Observa-se, em primeira instância, que atualmente, os meios de comunicação são responsáveis por grande parte das informações recebidas pelos jovens, que não têm discernimento para saber se são corretas, distorcidas ou incompletas. Enquanto os pais se calam, por não ter um relacionamento aberto com os filhos, e a escola prega orientações puramente científicas, já que, a maioria dos jovens têm noção do uso do contraceptivo, mas entre saber e usar tem um grande abismo, a mídia vende o sexo como mercadoria de consumo, encontrando ávidos fregueses entre os adolescentes. Segundo a pesquisadora Anita Chandra, os adolescentes recebem uma quantia considerável de informações sobre sexo por meio da TV, e a programação geralmente não destaca os riscos e responsabilidades do ato. Dessa forma, é imprescindível que meios de orientar os jovens corretamente sejam criados.

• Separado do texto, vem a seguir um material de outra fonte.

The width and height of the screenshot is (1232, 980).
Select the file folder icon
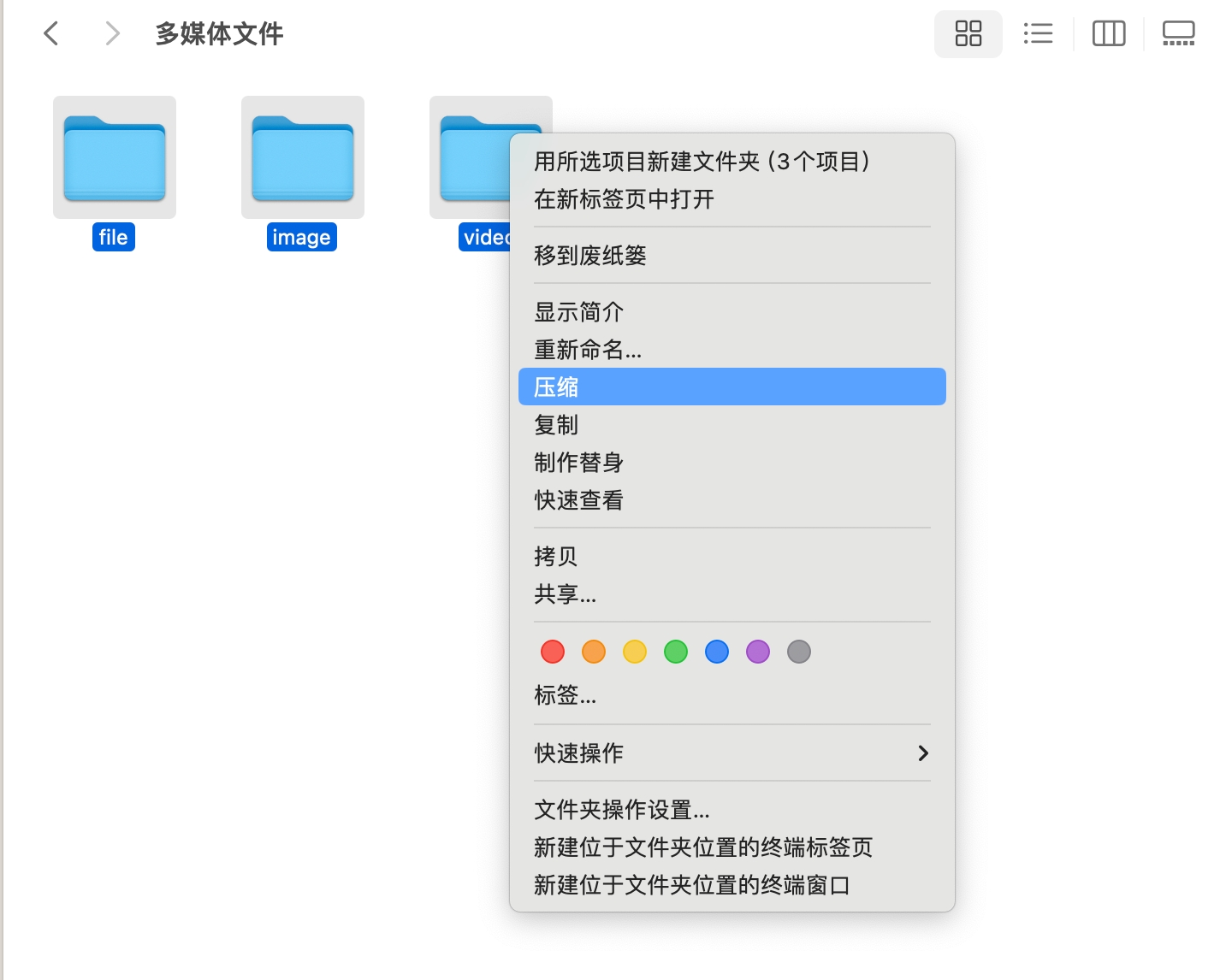click(x=115, y=157)
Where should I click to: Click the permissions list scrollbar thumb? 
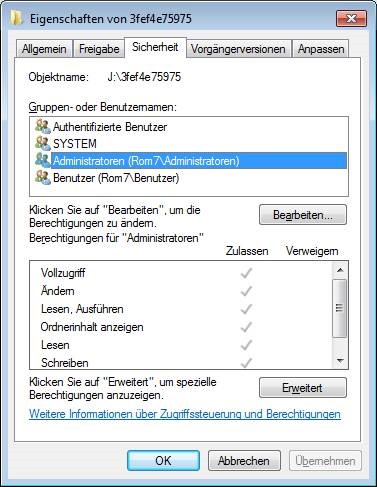pos(340,308)
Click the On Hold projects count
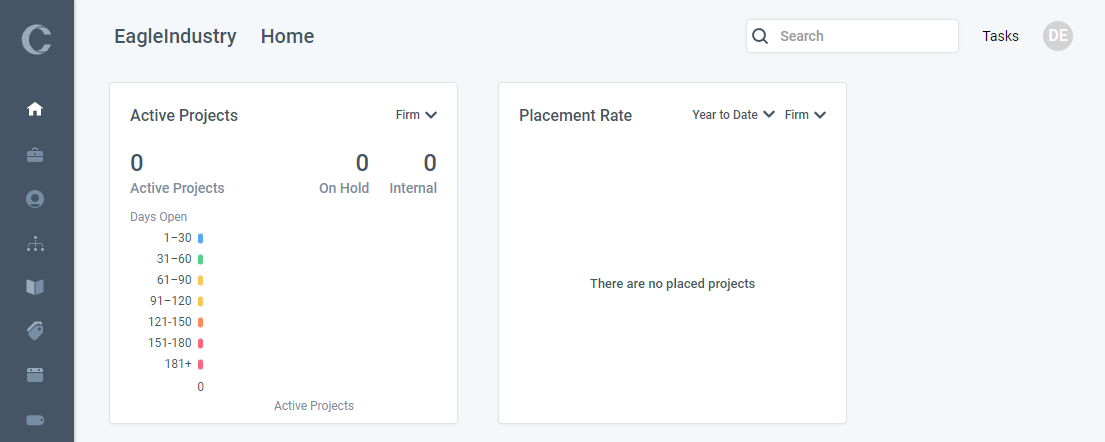Screen dimensions: 1105x442 coord(361,163)
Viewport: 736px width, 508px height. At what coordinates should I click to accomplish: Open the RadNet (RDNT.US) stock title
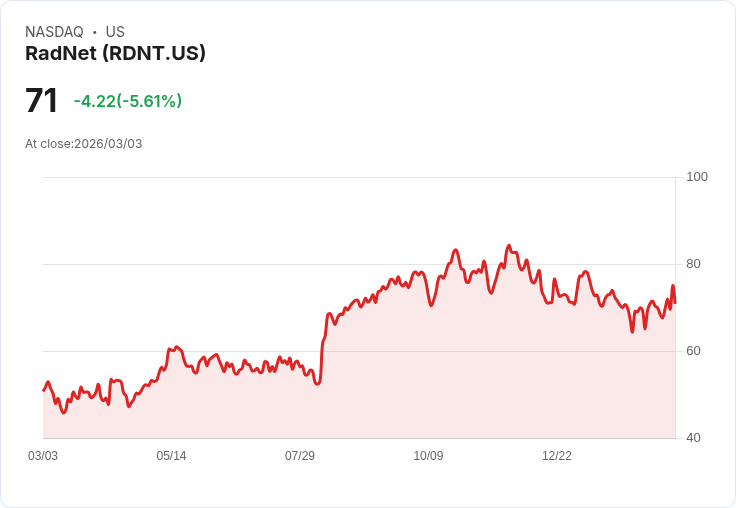[x=115, y=53]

Deve-se abordar, ainda, que a gravidez precoce oferece risco não apenas para o bebê, mas para a mãe também. Sabe-se que as adolescentes, entre 11 e 15 anos, ainda não têm maturidade do sistema reprodutor, pois ele ainda não foi totalmente desenvolvido. Em razão disso, os riscos de ocorrer aborto espontâneo, parto prematuro ou hipertensão arterial são maiores, como afirma a obstetra e coordenadora da maternidade de Alto Risco, Rosângela Maldonado. Além disso, o fato de as jovens não conseguirem contar para a família sobre a gravidez, por medo ou vergonha, acaba atrasando o pré-natal, e elas não conseguem acompanhar a saúde do bebê corretamente, correndo o risco de não saber se ele terá algum problema, visto que, conforme a Dra. Evelyn Eisenstein, 20% da mortalidade infantil no Brasil, decorrem do óbito precoce de bebês nascidos de mães entre 15 e 19 anos.

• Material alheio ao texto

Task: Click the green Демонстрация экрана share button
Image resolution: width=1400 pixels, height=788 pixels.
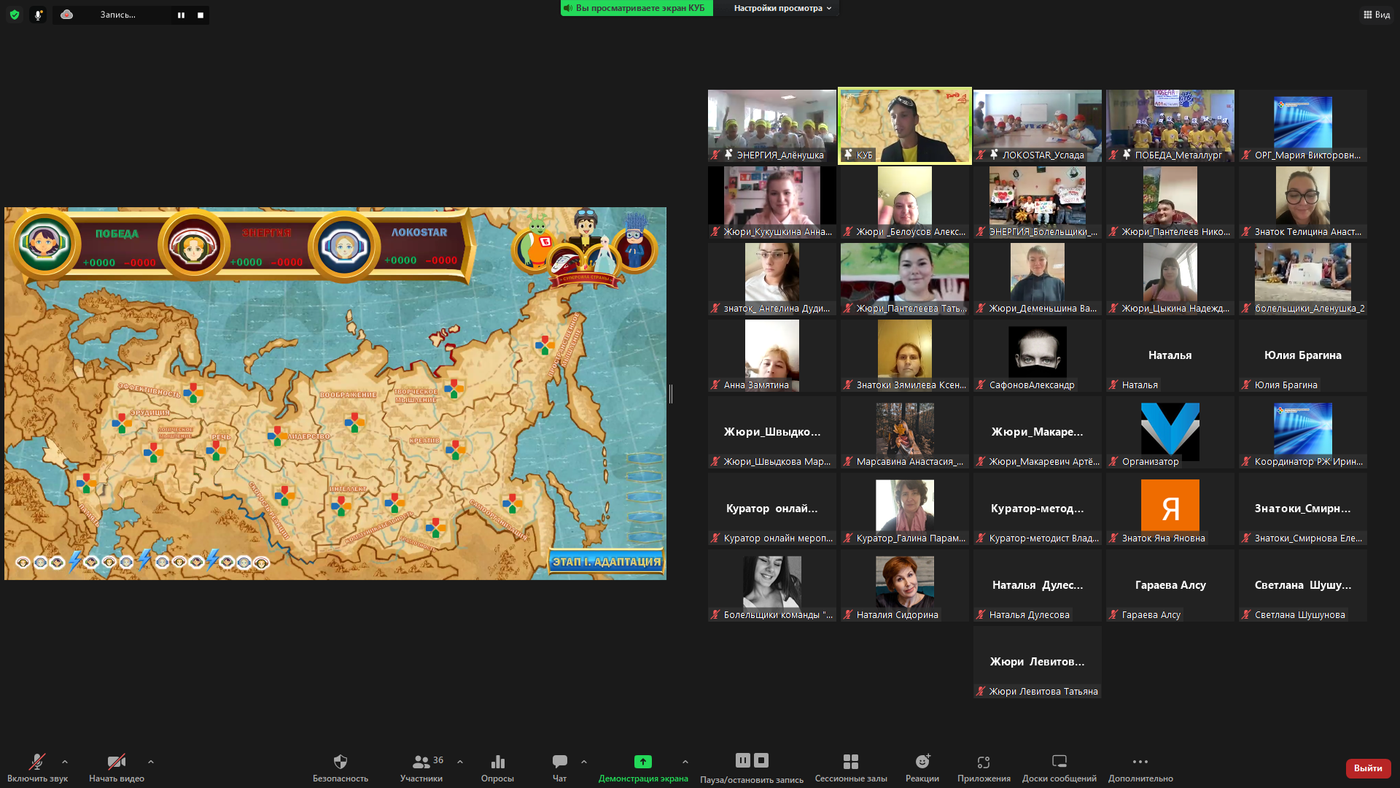Action: pos(643,762)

Torna-se evidente, portanto, que medidas são necessárias para resolver o impasse. Cabe ao Ministério da Educação, em parceria com o Ministério da Saúde, promover ações educativas, como oficinas e palestras, nas escolas, ministradas por profissionais da saúde, voltadas não apenas para os alunos, mas para as famílias também, com o objetivo de ampliar o diálogo entre pais, filhos e escola, desmistificando o tabu do sexo. Ademais, a mídia, como principal influenciadora, deve investir na realização de campanhas educativas e abrir espaço para a promoção de debates sobre sexualidade e uso de contraceptivos, monitorados por obstetras e ginecologistas, para que, assim, os jovens sejam devidamente informados e o índice de gravidez precoce diminua.